SELECT Id, FullName, UserName, Phone 
FROM dbo.Users 
WHERE Id = @Id;

And then there's an admin page that uses "query 2" here:

SELECT Id, FullName, UserName, Phone, IsActive, AdminComments 
FROM dbo.Users 
WHERE Id = @Id;

Performance

For the situation where we're using both queries, we have (non-exhaustive list of pros and cons):

  • Con: two different plans taking up space in the plan cache
  • Con: developers had to write two different queries / stored procedures
  • Pro: the first query will only be doing the work it needs to (no extra I/O)
  • Pro: the two queries can be optimized differently
  • Pro: the two queries can be indexed for separately

If we just have query 2, the situation is basically inverted (only one plan in the cache, only one query / proc had to be written, but the query uses more I/O, etc).

Security

There's also an aspect of security: you might not want those "admin only" columns getting queried for non-admin pages, even if they are never presented to the user.

Maintainability

Sharing the same query for multiple different pages that don't need all that data can also lead to maintainability problems down the road. What if query 2 suddenly needs to join to other tables, in order to pull in additional information about user activity that's not available to regular users?

Now the normal user page is being impacted by the admin query.

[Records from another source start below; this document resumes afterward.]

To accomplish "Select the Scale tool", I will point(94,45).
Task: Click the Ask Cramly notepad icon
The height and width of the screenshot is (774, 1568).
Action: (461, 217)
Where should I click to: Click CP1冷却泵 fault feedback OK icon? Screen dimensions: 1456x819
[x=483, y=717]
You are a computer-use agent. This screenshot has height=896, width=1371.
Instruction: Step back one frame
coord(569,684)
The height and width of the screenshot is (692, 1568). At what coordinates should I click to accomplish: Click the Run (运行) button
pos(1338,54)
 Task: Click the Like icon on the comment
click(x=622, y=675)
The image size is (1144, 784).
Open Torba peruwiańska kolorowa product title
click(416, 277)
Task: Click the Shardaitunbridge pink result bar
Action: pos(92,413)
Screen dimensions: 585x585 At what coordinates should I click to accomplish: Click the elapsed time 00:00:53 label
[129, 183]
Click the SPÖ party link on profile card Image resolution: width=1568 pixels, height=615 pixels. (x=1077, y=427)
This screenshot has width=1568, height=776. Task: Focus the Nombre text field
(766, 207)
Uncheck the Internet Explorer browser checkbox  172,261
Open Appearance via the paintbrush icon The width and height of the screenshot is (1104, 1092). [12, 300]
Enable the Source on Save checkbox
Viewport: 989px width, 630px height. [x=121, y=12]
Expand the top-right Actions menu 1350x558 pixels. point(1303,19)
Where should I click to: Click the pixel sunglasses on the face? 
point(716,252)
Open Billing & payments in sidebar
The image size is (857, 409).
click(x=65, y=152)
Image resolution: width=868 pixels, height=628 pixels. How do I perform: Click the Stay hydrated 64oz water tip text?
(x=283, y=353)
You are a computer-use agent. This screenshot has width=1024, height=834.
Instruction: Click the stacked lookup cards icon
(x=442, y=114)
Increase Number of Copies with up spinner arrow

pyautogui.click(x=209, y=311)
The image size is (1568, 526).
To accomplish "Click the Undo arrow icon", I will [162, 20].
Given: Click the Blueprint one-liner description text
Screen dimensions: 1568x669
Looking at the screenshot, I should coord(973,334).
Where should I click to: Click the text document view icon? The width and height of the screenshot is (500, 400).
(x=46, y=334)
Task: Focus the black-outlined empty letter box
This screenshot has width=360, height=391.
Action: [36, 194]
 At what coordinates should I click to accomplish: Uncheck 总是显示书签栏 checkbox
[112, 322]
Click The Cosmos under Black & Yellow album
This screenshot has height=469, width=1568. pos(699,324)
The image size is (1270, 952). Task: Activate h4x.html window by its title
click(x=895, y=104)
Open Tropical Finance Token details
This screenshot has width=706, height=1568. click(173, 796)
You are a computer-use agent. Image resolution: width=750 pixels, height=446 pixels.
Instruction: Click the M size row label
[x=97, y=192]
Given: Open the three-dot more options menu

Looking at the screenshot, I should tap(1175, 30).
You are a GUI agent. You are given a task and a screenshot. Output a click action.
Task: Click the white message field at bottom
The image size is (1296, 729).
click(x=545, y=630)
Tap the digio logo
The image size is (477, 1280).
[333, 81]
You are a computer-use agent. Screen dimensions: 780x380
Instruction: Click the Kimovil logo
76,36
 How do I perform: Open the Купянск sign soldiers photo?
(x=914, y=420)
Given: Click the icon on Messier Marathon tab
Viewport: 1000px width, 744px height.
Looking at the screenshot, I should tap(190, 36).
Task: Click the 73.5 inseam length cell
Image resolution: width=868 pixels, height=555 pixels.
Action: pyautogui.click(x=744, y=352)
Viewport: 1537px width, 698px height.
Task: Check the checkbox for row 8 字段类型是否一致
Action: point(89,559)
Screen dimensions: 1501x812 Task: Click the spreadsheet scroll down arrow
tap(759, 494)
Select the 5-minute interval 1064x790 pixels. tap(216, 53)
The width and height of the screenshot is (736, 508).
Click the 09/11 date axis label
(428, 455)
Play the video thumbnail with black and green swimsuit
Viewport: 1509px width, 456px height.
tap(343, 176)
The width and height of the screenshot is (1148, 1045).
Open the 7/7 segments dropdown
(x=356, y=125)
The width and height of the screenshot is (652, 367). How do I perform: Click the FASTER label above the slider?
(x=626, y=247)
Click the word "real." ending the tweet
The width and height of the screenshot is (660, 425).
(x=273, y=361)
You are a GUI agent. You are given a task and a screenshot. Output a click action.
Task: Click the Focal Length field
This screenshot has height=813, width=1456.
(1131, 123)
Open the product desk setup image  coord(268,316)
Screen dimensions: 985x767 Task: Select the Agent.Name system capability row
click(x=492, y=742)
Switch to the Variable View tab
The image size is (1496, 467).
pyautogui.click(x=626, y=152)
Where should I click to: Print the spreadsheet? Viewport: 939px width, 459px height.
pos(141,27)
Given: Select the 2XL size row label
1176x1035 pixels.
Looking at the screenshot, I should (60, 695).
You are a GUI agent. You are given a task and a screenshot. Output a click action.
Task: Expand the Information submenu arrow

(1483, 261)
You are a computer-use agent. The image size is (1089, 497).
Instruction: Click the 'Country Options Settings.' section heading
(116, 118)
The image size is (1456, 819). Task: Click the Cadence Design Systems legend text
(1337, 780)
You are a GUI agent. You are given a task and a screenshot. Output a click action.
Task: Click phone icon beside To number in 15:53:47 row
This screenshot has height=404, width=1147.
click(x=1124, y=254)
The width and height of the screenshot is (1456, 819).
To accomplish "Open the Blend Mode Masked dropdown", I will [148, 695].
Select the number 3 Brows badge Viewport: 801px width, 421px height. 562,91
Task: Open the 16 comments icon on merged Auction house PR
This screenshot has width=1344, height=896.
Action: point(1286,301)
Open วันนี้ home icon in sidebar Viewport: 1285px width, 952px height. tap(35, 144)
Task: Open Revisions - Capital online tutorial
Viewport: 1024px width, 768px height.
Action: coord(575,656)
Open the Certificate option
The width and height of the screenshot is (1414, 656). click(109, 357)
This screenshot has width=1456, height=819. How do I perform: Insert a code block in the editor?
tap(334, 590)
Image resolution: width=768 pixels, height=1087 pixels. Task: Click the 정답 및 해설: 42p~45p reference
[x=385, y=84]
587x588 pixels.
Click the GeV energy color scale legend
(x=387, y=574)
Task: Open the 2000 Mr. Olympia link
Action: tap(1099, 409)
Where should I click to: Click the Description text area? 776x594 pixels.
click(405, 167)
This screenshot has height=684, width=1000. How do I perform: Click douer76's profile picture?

And developers at that time might not realize they need to go back and check on the regular user page.

What if some enterprising developer removes columns from query 2, because it's decided admins don't care about them? Now the regular user page is actually broken.

Takeaway

Re-using queries can be a valid time-saving strategy, but it requires good change management and testing later to make sure that you don't break anything when these re-used queries are modified. It's also possible various factors will cause the queries to be split up later (performance, feature changes). You'll have to keep that in mind to determine if the up front time saving is worth the cost later.

Generally speaking, I think it's better to have queries that are specific to each use-case. You'll notice that this results in lots of stored procedures / queries, which has it's own maintenance overhead. There are some things you can do to help with that though (keep the procedures small where possible, include a comment in the procedure that indicates what app function / page uses that query, name the procedures very clearly).